Marshall’s feature work includes comedic thriller Coup!, opposite Peter Sarsgaard and Billy Magnussen, which premiered at the 2023 Venice Film Festival, as well as Qasim Basir’s critically acclaimed Sundance pic To Live and Die and Live.

Marshall's other television roles include Mambo Marie on Netflix's Chilling Adventures of Sabrina (2020), Kara Fowdy on the CW/Berlanti Productions superhero series Black Lightning (2018), and Dr Lex Trulie on CBS' medical drama Good Sam (2022).

In addition to the screen work, Marshall is a veteran of the United States Air Force.

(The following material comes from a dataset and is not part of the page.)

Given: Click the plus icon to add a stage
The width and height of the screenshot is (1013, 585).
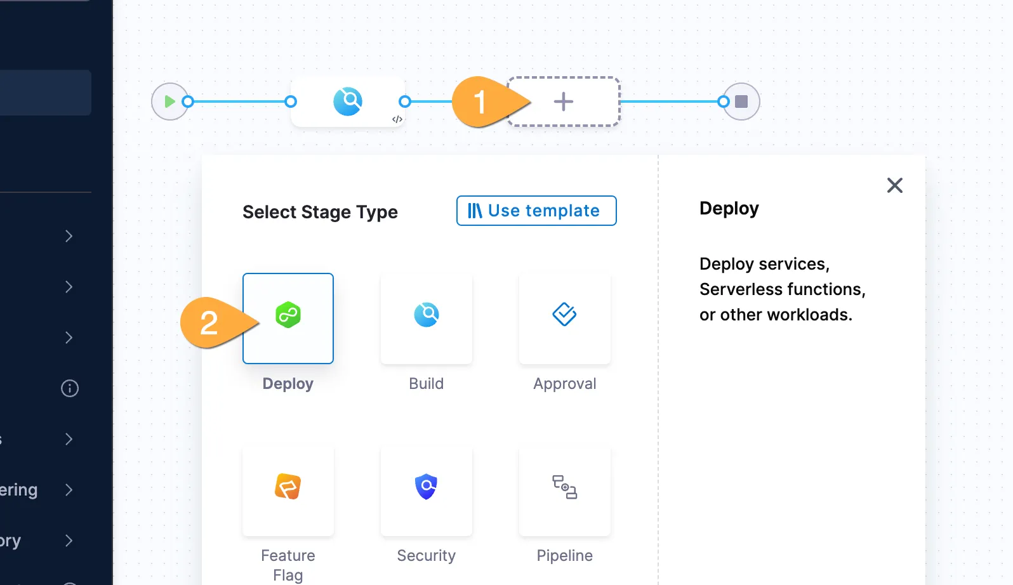Looking at the screenshot, I should point(563,102).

==Early life and education==
Marshall was born and raised in Chicago. After high school, she attended Hampton University for one year, before joining the United States Air Force. After completing her service, Marshall returned to Chicago where she graduated from Northeastern Illinois University, with honors, earning a Bachelor of Arts degree, majoring in Communication, Media & Theatre (CMT Program). She then moved to New York City to work at a pharmaceutical marketing firm, while also training at the Stella Adler Studio of Acting and the Broadway Dance Center. She later left her corporate job and moved to Los Angeles to pursue an acting career.

==Career==

=== Film===
Marshall's first major film role was as Towanda Braxton in the 2016 musical biopic Toni Braxton: Unbreak My Heart. That year she also appeared alongside Josh Duhamel, Al Pacino and Sir Anthony Hopkins in the thriller Misconduct. She later went on to appear in the 2018 war drama film Indivisible. In 2022, she shot the dark comedy film Coup! with Peter Sarsgaard, Billy Magnussen and Sarah Gadon. In 2023, she appeared in Qasim Basir's semi autobiographical film To Live and Die and Live.

=== Television ===
Marshall had guest star appearances on NCIS, Major Crimes, and Grey's Anatomy before having recurring roles on ABC's The Fix, The CW's Black Lightning and Netflix's Chilling Adventures of Sabrina. She landed her first series regular role in 2021 as Dr. Lex Trulie on the CBS medical drama Good Sam alongside Sophia Bush.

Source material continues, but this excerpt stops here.